Montgomery County Executive Charles Gilchrist proposed a $724 million budget yesterday that would hold the real estate rate at its current level, but give most property owners substantially higher tax bills because of rising assessments.
The budget for the fiscal year that starts July 1 would eliminate 200 county jobs and concentrate on completing existing projects rather than starting new ones.
"This really is not a time to fashion and implement large new programs," Gilchrist told reporters gathered for a briefing in a Rockville conference room.
County offices concerned with health, social welfare and transportation would by hardest hit by the personnel reductions, though Gilchrist predicted that enhanced productivity would reduce the impact on the public in most cases to "inconvenience."
At the same time, he proposed adding 14 officers to the police force to combat growing crime and giving county employes an 11.4 percent salary increase.
The average property owner will still pay taxes at the current rate of $3.50 per $100 of assessed valuation, including special rates for storm drainage, fire protection, parks and other services. The reason most homeowners will get larger bills this year is that the bills are based on assessments, which continue to soar with the property market.
Thus the tax bill for a house with a market value of $100,000 that got its triennial reassessment two years ago would rise from about $1,780 last year to $1,920 this year.
If the house was among those reassessed last year the jump would be from $1,570 to $1,800. For the third group of properties, to be reassessed next fall, the tax bill would stay about the same at $1,565.
It was the third year in a row that Gilchrist had preached fiscal restraint in his draft budget, which is scheduled to go before the County Council today. The budget has already prompted skepticism among some council members that 200 of the county's 5,000 jobs could be eliminated without serious deterioration in services.
Gilchrist's framework could also be distorted by state and federal lawmakers now searching for ways to cut their own budgets.Contributions from outside the county are supposed to cover almost 20 percent of the expenditures Gilchrist outlined yesterday.
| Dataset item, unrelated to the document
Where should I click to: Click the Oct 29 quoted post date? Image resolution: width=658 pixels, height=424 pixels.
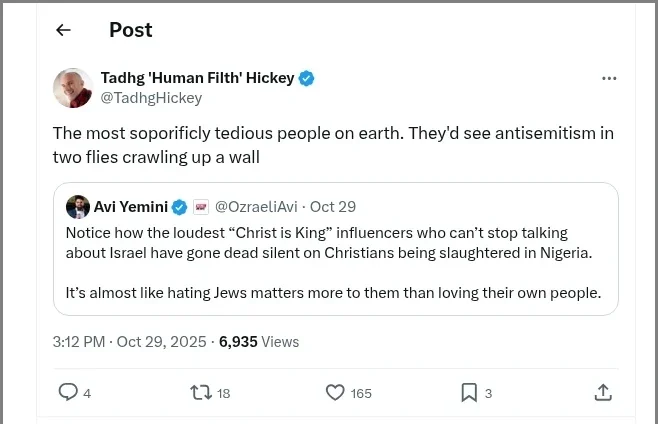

Gilchrist's budget is 8 percent higher than the current year's. He defended the rise in spending by pointing out that it would be well behind the 12.5 percent jump in the consumer price index measured last November.
Health and social service agencies would lose 96 positions. These would include 15 day-care workers at a Takoma Park facility that will be phased out, two nurses at Montgomery College and three health assistants in the county medical system.
Transportation offices would lose 37 slots. Hours at the county's 19 libraries would be curtailed and two jobs eliminated. Gilchrist said he expected that perhaps 50 persons would actually be fired as a result of the staff reductions. The rest would be transferred to other county jobs coming open through attrition. He noted he was targeting an additional 100 jobs for elimination in the follwoing fiscal year.
The county executive also sought a $3-million cut in $336 million requested last month by the school board, the largest user of county funds. His planners had not had time to determine where to recommend such cuts.
He also promised to save money through conserving fuel used by county offices and vehicles, integrating certain offices, installing word processing equipment and creating an "employe evaluation system" in every department.
To a few areas, Gilchrist wants the county to give more than the average increase in funding. Pointing to a rash of robberies and burglaries in 1980, he is seeking an 11 percent rise in the police department's outlay and creation of 14 new positions to bring the force to 789 officers.
About 40 percent of the revenues required for Gilchrist's plan would come from property taxes. While he proposed lowering the county property tax rate by four cents per $100 of assessed valuation, that would be offset by raising the mass transit tax rate by four cents.